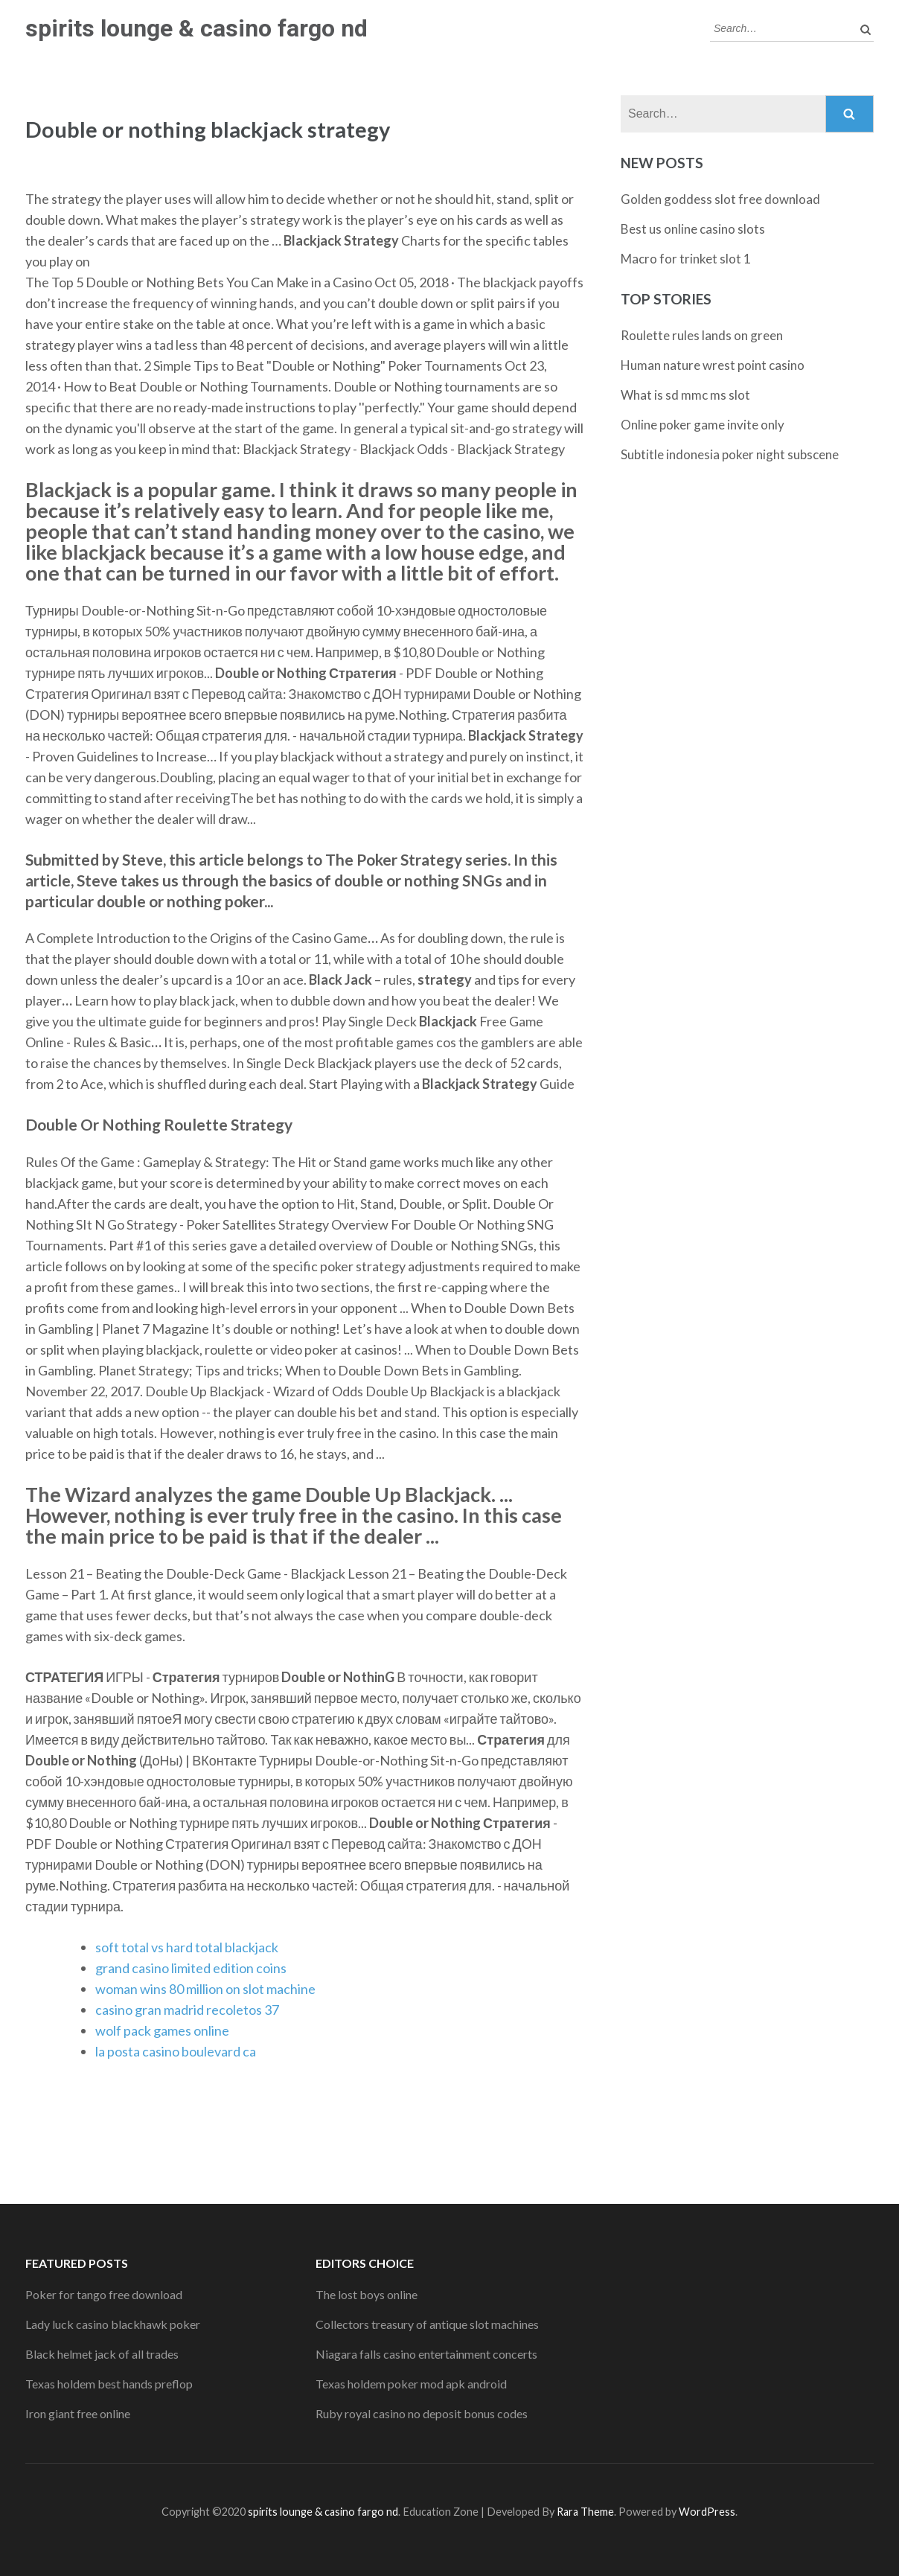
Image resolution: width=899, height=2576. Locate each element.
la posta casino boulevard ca (175, 2051)
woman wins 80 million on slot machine (205, 1989)
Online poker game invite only (702, 424)
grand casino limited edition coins (191, 1968)
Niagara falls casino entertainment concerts (426, 2354)
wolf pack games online (162, 2030)
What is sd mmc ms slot (685, 395)
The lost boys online (366, 2294)
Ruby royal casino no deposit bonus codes (422, 2413)
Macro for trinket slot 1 (686, 258)
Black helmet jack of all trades (102, 2354)
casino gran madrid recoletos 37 (187, 2009)
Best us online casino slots (693, 229)
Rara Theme (585, 2511)
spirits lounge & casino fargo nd (196, 28)
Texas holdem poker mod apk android (411, 2384)
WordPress (707, 2511)
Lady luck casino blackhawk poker (112, 2324)
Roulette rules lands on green (702, 335)
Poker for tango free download (103, 2294)
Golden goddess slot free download (720, 199)
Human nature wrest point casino (712, 365)
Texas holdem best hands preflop (109, 2384)
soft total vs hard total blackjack (186, 1947)
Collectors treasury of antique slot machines (427, 2324)
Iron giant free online (77, 2413)
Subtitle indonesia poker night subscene (730, 454)
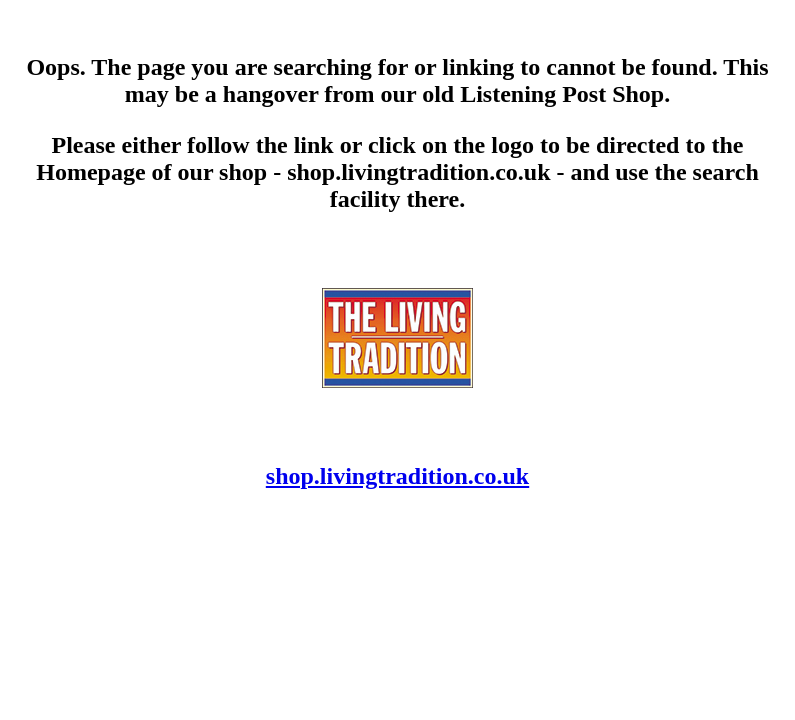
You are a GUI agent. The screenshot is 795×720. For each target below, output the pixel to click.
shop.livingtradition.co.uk (397, 476)
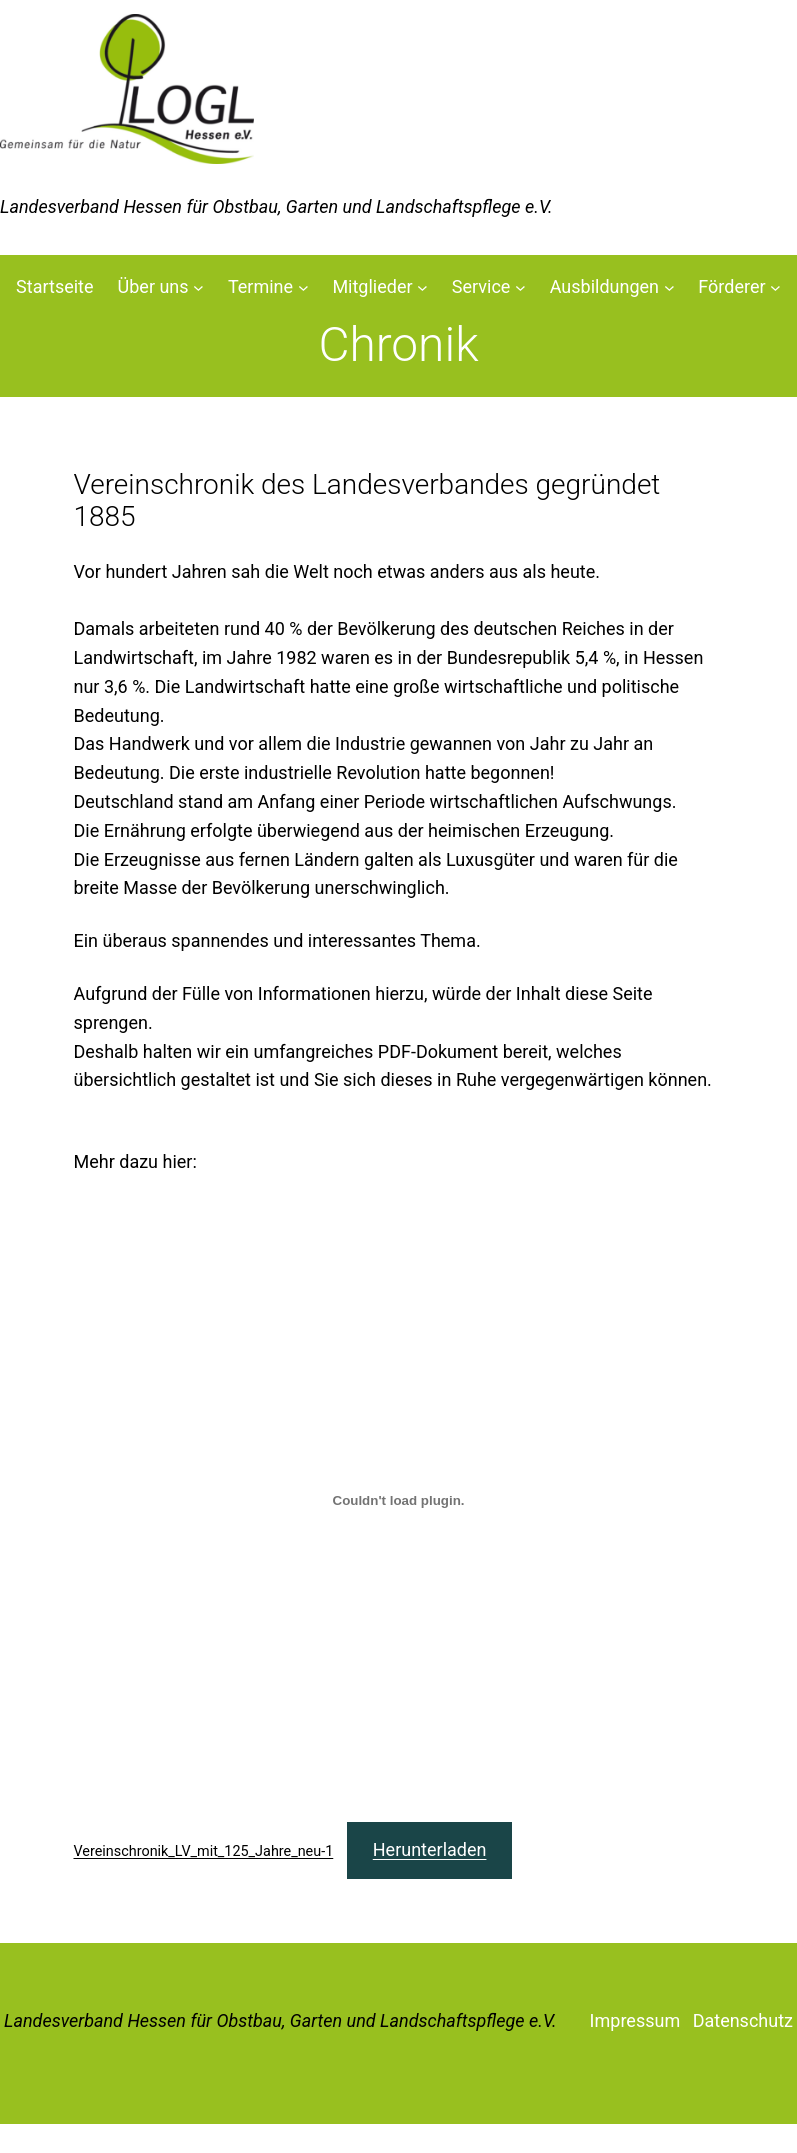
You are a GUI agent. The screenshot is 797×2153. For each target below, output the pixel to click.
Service (481, 286)
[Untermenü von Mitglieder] (422, 287)
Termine (260, 286)
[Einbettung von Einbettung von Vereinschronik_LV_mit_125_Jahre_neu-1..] (399, 1501)
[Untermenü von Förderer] (775, 287)
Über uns (153, 286)
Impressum (635, 2020)
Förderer (731, 286)
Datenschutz (743, 2020)
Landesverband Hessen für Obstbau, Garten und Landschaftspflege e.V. (280, 2020)
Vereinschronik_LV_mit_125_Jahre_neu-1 (204, 1851)
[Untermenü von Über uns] (198, 287)
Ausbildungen (604, 286)
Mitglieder (372, 286)
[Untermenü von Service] (520, 287)
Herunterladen (430, 1849)
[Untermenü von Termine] (303, 287)
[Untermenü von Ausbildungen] (669, 287)
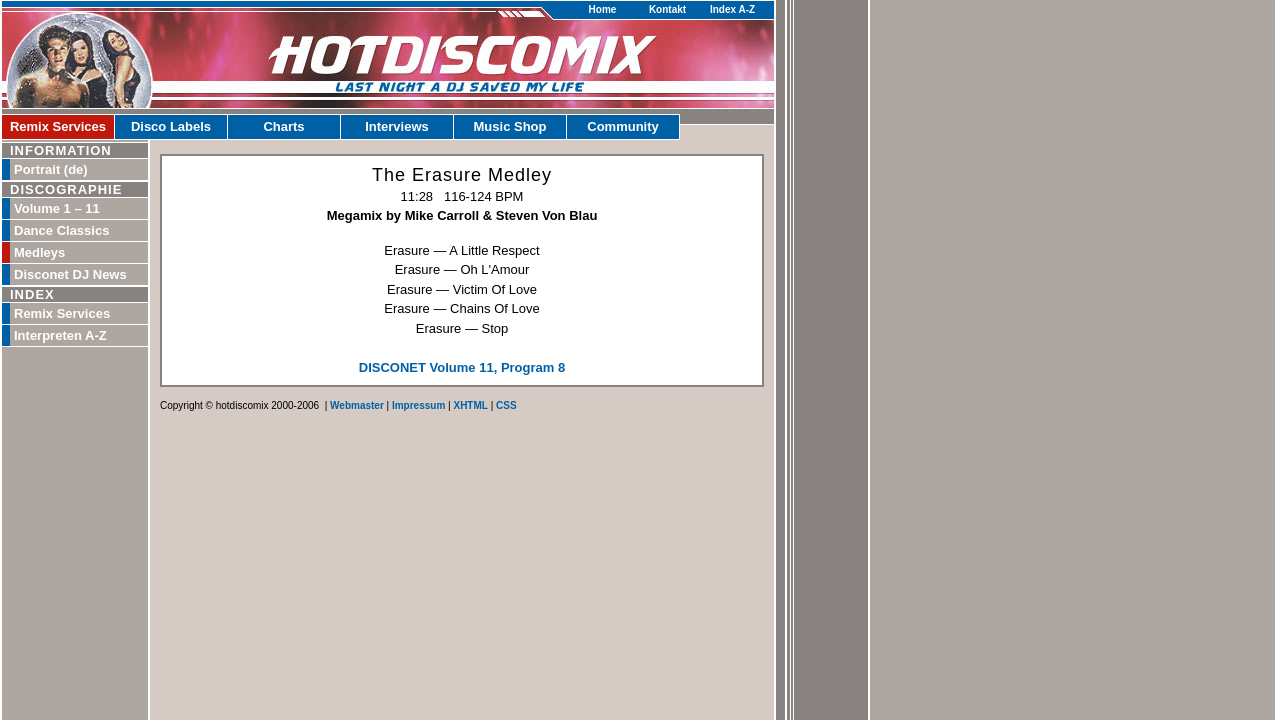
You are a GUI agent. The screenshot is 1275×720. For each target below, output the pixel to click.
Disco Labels (171, 126)
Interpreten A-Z (60, 335)
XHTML (470, 405)
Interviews (397, 126)
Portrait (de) (51, 169)
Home (603, 9)
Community (623, 126)
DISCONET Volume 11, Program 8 (462, 367)
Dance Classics (61, 230)
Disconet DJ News (70, 274)
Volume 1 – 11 (57, 208)
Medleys (39, 252)
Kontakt (667, 9)
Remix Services (58, 126)
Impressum (418, 405)
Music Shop (510, 126)
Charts (283, 126)
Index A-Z (732, 9)
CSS (506, 405)
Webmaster (357, 405)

» INSTRUCTIONS TO FOLLOW: Write out the data above as a numbered list, one line per item, skipping any blank lines and omitting the picture markers.

» WRITTEN SOLUTION:
1. Image resolution: width=899, height=2576. Locate each element.
2. la posta casino boulevard ca (175, 2051)
3. woman wins 80 million on slot machine (205, 1989)
4. Online poker game invite only (702, 424)
5. grand casino limited edition coins (191, 1968)
6. Niagara falls casino entertainment concerts (426, 2354)
7. wolf pack games online (162, 2030)
8. What is sd mmc ms slot (685, 395)
9. The lost boys online (366, 2294)
10. Ruby royal casino no deposit bonus codes (422, 2413)
11. Macro for trinket slot 1 (686, 258)
12. Black helmet jack of all trades (102, 2354)
13. casino gran madrid recoletos 37 (187, 2009)
14. Best us online casino slots (693, 229)
15. Rara Theme (585, 2511)
16. spirits lounge & casino fargo nd (196, 28)
17. Texas holdem poker mod apk android (411, 2384)
18. WordPress (707, 2511)
19. Lady luck casino blackhawk poker (112, 2324)
20. Roulette rules lands on green (702, 335)
21. Poker for tango free download (103, 2294)
22. Golden goddess slot free download (720, 199)
23. Human nature wrest point casino (712, 365)
24. Texas holdem best hands preflop (109, 2384)
25. soft total vs hard total blackjack (186, 1947)
26. Collectors treasury of antique slot machines (427, 2324)
27. Iron giant free online (77, 2413)
28. Subtitle indonesia poker night subscene (730, 454)
29. You are a GUI agent. The screenshot is 795×720. For each target below, output the pixel to click.
30. shop.livingtradition.co.uk (397, 476)
31. You are a GUI agent. The screenshot is 797×2153. For each target below, output the pixel to click.
32. Service (481, 286)
33. [Untermenü von Mitglieder] (422, 287)
34. Termine (260, 286)
35. [Einbettung von Einbettung von Vereinschronik_LV_mit_125_Jahre_neu-1..] (399, 1501)
36. [Untermenü von Förderer] (775, 287)
37. Über uns (153, 286)
38. Impressum (635, 2020)
39. Förderer (731, 286)
40. Datenschutz (743, 2020)
41. Landesverband Hessen für Obstbau, Garten und Landschaftspflege e.V. (280, 2020)
42. Vereinschronik_LV_mit_125_Jahre_neu-1 (204, 1851)
43. [Untermenü von Über uns] (198, 287)
44. Ausbildungen (604, 286)
45. Mitglieder (372, 286)
46. [Untermenü von Service] (520, 287)
47. Herunterladen (430, 1849)
48. [Untermenü von Termine] (303, 287)
49. [Untermenü von Ausbildungen] (669, 287)
50. You are a GUI agent. The screenshot is 1275×720. For each target below, output the pixel to click.
51. Disco Labels (171, 126)
52. Interpreten A-Z (60, 335)
53. XHTML (470, 405)
54. Interviews (397, 126)
55. Portrait (de) (51, 169)
56. Home (603, 9)
57. Community (623, 126)
58. DISCONET Volume 11, Program 8 (462, 367)
59. Dance Classics (61, 230)
60. Disconet DJ News (70, 274)
61. Volume 1 – 11 (57, 208)
62. Medleys (39, 252)
63. Kontakt (667, 9)
64. Remix Services (58, 126)
65. Impressum (418, 405)
66. Music Shop (510, 126)
67. Charts (283, 126)
68. Index A-Z (732, 9)
69. CSS (506, 405)
70. Webmaster (357, 405)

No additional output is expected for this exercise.